* **GIVEN TASK**
Please transcribe the pipeline documentation below word for word, in full.

* **PROVIDED PASSAGE**
------

Evaluate the pipeline's performance.

This abstract method should be implemented by subclasses to define the specific logic for evaluating the pipeline's output.

Parameters:

Name Type Description Default
x_data XYData

The input data used for prediction.

required
y_true XYData | None

The ground truth or actual values.

required
y_pred XYData

The predicted values.

required

Returns:

Type Description
Dict[str, Any]

Dict[str, Any]: A dictionary containing evaluation metrics.

Raises:

Type Description
NotImplementedError

If the subclass does not implement this method.

Source code in framework3/base/base_pipelines.py
@abstractmethod
def evaluate(
    self, x_data: XYData, y_true: XYData | None, y_pred: XYData
) -> Dict[str, Any]:
    """
    Evaluate the pipeline's performance.

    This abstract method should be implemented by subclasses to define
    the specific logic for evaluating the pipeline's output.

    Args:
        x_data (XYData): The input data used for prediction.
        y_true (XYData | None): The ground truth or actual values.
        y_pred (XYData): The predicted values.

    Returns:
        Dict[str, Any]: A dictionary containing evaluation metrics.

    Raises:
        NotImplementedError: If the subclass does not implement this method.
    """
    ...
get_types()

Get the types of filters in the pipeline.

This method returns a list of the types of all filters contained in the pipeline.

Returns:

Type Description
List[Type[BaseFilter]]

List[Type[BaseFilter]]: A list of filter types in the pipeline.

Source code in framework3/base/base_pipelines.py
def get_types(self) -> List[Type[BaseFilter]]:
    """
    Get the types of filters in the pipeline.

    This method returns a list of the types of all filters contained in the pipeline.

    Returns:
        List[Type[BaseFilter]]: A list of filter types in the pipeline.
    """
    return list(map(lambda obj: type(obj), self.filters))
init(*args, **kwargs)

Initialize the pipeline and its filters.

This method initializes both the pipeline itself and all its constituent filters.

------

(Text and item location entries)

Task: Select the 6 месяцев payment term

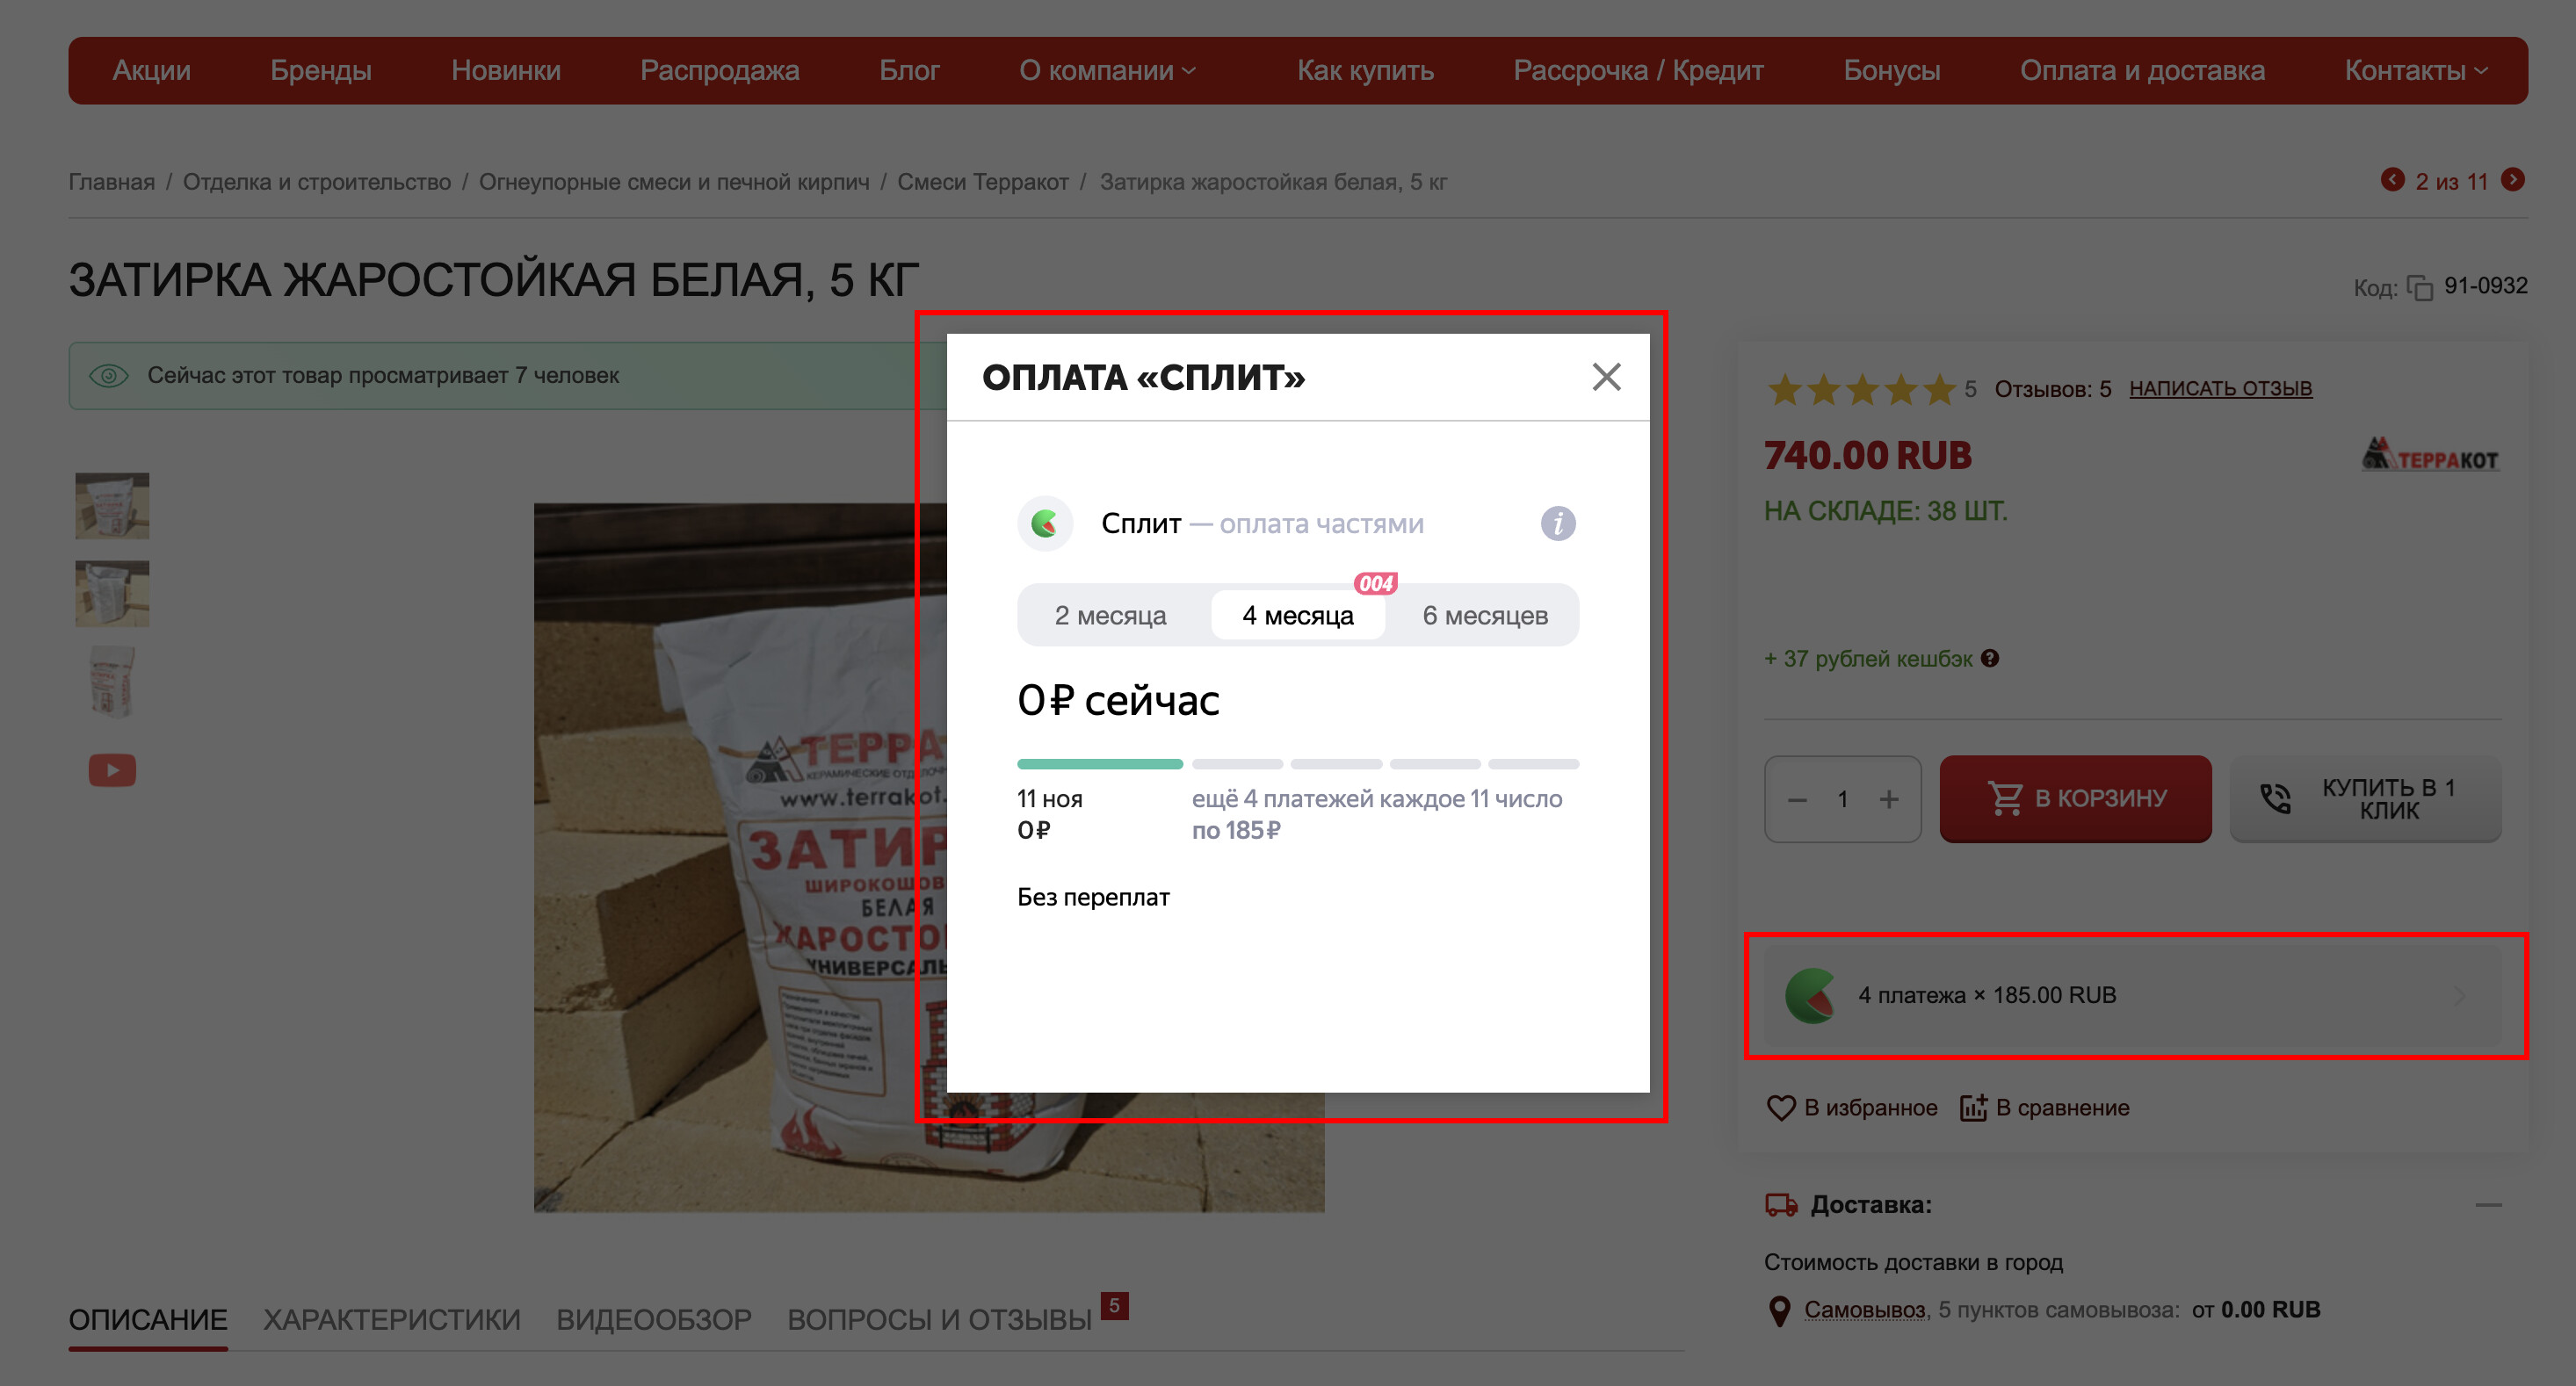Action: [x=1484, y=615]
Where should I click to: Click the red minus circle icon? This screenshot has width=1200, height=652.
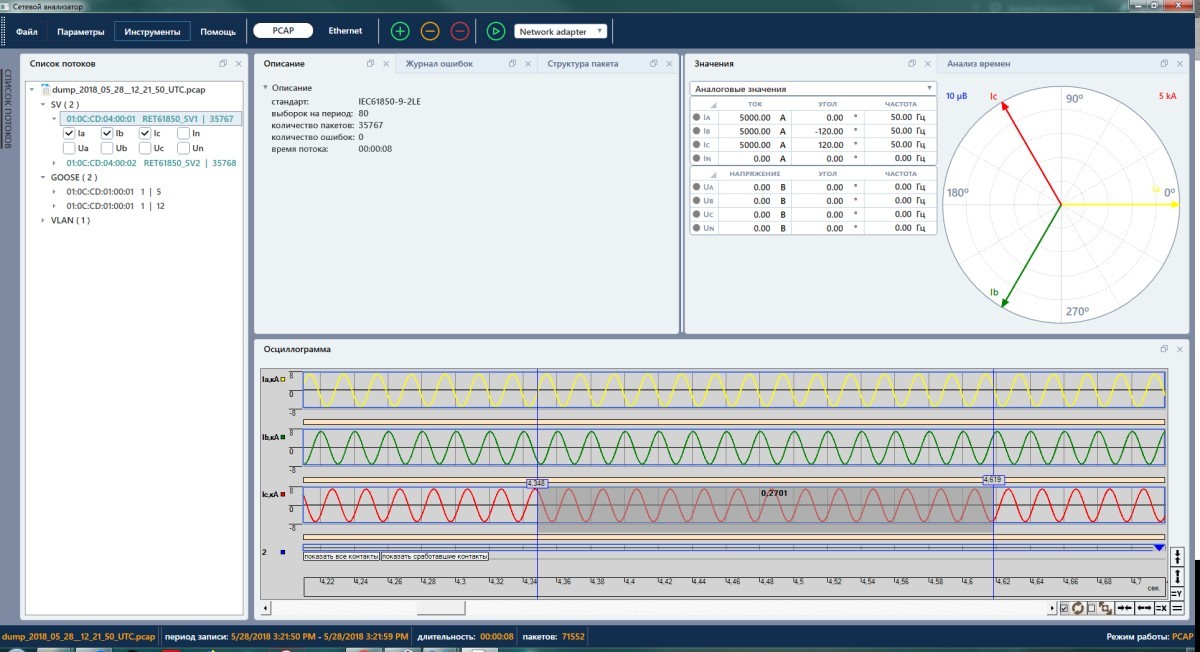[459, 31]
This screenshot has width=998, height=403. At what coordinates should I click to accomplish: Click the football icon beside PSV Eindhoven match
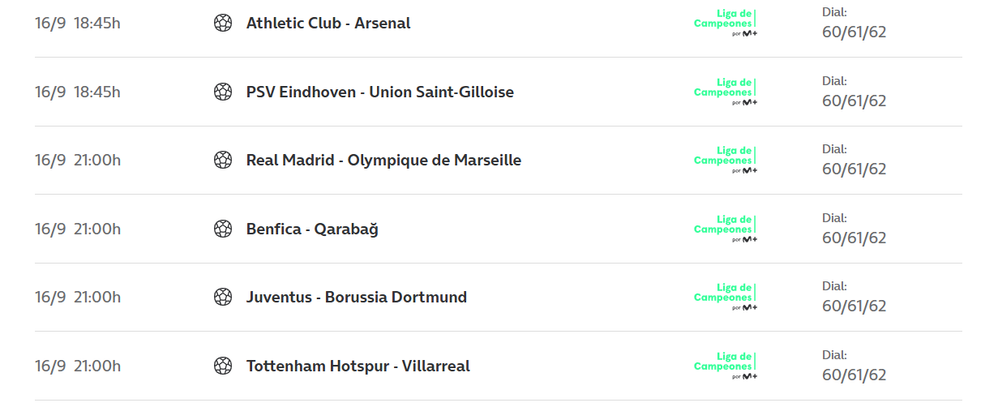pyautogui.click(x=223, y=92)
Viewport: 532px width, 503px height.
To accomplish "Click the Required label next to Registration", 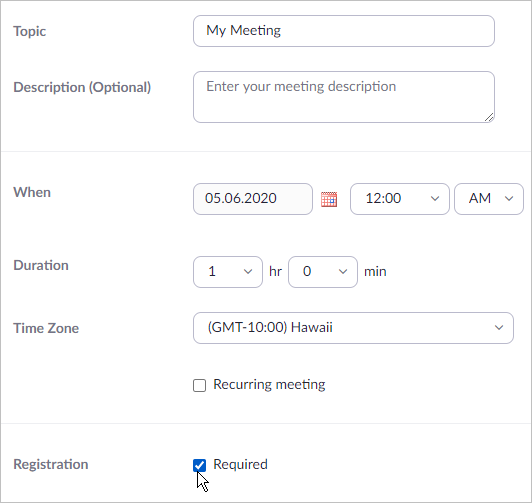I will pos(240,464).
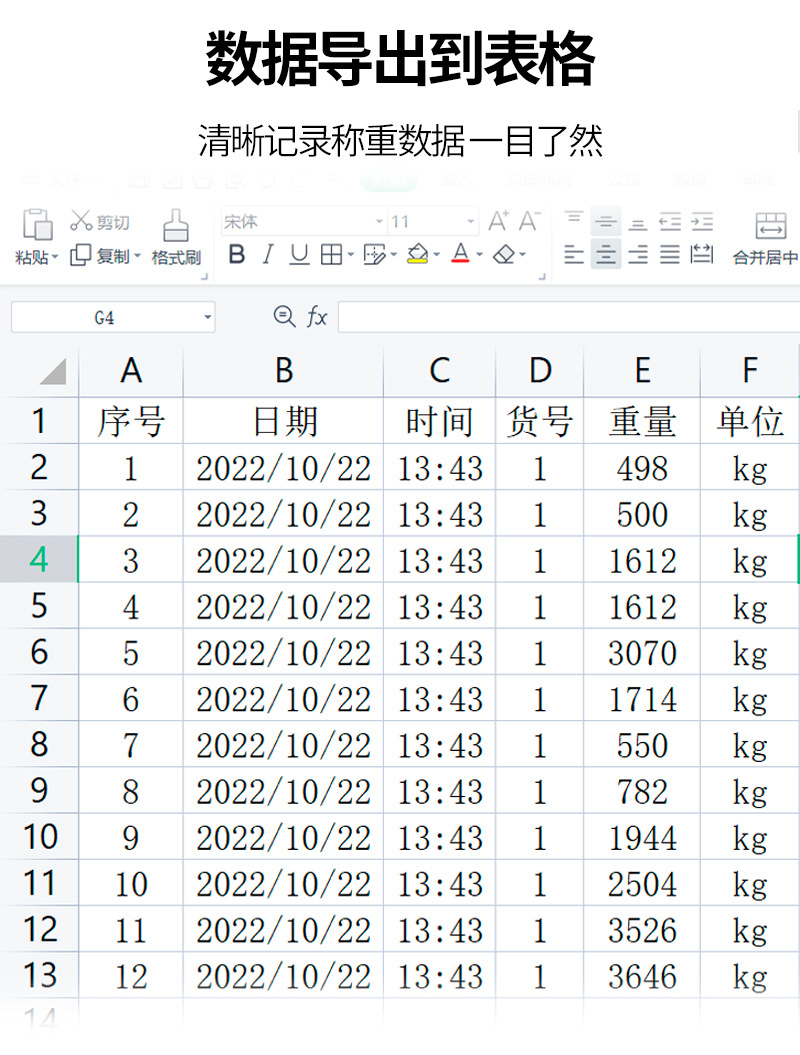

------

* **ANSWER TO THIS PROBLEM**
Evaluate the pipeline's performance.

This abstract method should be implemented by subclasses to define the specific logic for evaluating the pipeline's output.

Parameters:

Name Type Description Default
x_data XYData

The input data used for prediction.

required
y_true XYData | None

The ground truth or actual values.

required
y_pred XYData

The predicted values.

required

Returns:

Type Description
Dict[str, Any]

Dict[str, Any]: A dictionary containing evaluation metrics.

Raises:

Type Description
NotImplementedError

If the subclass does not implement this method.

Source code in framework3/base/base_pipelines.py
@abstractmethod
def evaluate(
    self, x_data: XYData, y_true: XYData | None, y_pred: XYData
) -> Dict[str, Any]:
    """
    Evaluate the pipeline's performance.

    This abstract method should be implemented by subclasses to define
    the specific logic for evaluating the pipeline's output.

    Args:
        x_data (XYData): The input data used for prediction.
        y_true (XYData | None): The ground truth or actual values.
        y_pred (XYData): The predicted values.

    Returns:
        Dict[str, Any]: A dictionary containing evaluation metrics.

    Raises:
        NotImplementedError: If the subclass does not implement this method.
    """
    ...
get_types()

Get the types of filters in the pipeline.

This method returns a list of the types of all filters contained in the pipeline.

Returns:

Type Description
List[Type[BaseFilter]]

List[Type[BaseFilter]]: A list of filter types in the pipeline.

Source code in framework3/base/base_pipelines.py
def get_types(self) -> List[Type[BaseFilter]]:
    """
    Get the types of filters in the pipeline.

    This method returns a list of the types of all filters contained in the pipeline.

    Returns:
        List[Type[BaseFilter]]: A list of filter types in the pipeline.
    """
    return list(map(lambda obj: type(obj), self.filters))
init(*args, **kwargs)

Initialize the pipeline and its filters.

This method initializes both the pipeline itself and all its constituent filters.